### What is expected
Could you restate word for word every line of the records below, from the first one to the one holding "The width and height of the screenshot is (498, 322)."?
------ Task inputs ------
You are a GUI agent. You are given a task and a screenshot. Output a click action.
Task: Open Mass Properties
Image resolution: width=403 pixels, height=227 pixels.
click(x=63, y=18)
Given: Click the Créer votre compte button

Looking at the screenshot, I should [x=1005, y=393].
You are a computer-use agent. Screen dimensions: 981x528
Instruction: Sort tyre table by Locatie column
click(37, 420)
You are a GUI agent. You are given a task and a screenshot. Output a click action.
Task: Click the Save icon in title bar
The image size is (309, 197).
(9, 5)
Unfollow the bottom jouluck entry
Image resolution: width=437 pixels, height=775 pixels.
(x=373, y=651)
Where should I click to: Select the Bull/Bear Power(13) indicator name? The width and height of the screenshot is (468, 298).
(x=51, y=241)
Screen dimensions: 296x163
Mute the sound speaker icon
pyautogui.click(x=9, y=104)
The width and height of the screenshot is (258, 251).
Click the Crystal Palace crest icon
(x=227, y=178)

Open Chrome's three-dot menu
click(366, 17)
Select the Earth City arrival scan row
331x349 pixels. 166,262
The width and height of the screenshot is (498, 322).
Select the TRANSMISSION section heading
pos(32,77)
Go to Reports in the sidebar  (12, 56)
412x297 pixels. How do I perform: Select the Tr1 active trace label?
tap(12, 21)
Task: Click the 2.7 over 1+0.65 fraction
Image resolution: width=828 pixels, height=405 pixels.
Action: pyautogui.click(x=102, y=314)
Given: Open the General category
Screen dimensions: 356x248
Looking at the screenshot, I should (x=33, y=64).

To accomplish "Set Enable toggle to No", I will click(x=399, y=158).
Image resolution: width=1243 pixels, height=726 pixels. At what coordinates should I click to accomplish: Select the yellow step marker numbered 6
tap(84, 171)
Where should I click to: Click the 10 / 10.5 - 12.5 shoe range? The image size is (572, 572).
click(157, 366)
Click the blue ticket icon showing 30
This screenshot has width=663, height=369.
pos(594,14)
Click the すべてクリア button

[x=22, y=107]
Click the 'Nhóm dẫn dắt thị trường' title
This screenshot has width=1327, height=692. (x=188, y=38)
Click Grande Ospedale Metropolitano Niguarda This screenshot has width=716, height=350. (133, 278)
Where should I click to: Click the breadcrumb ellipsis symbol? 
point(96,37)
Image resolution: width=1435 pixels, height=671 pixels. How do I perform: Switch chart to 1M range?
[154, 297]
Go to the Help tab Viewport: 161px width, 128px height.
------
### Response to the exercise
You are a GUI agent. You are given a task and a screenshot. Output a click action.
Task: Open Mass Properties
Image resolution: width=403 pixels, height=227 pixels.
click(x=63, y=18)
Given: Click the Créer votre compte button

Looking at the screenshot, I should [x=1005, y=393].
You are a computer-use agent. Screen dimensions: 981x528
Instruction: Sort tyre table by Locatie column
click(37, 420)
You are a GUI agent. You are given a task and a screenshot. Output a click action.
Task: Click the Save icon in title bar
The image size is (309, 197).
(9, 5)
Unfollow the bottom jouluck entry
Image resolution: width=437 pixels, height=775 pixels.
(x=373, y=651)
Where should I click to: Select the Bull/Bear Power(13) indicator name? The width and height of the screenshot is (468, 298).
(x=51, y=241)
Screen dimensions: 296x163
Mute the sound speaker icon
pyautogui.click(x=9, y=104)
The width and height of the screenshot is (258, 251).
Click the Crystal Palace crest icon
(x=227, y=178)

Open Chrome's three-dot menu
click(366, 17)
Select the Earth City arrival scan row
331x349 pixels. 166,262
The width and height of the screenshot is (498, 322).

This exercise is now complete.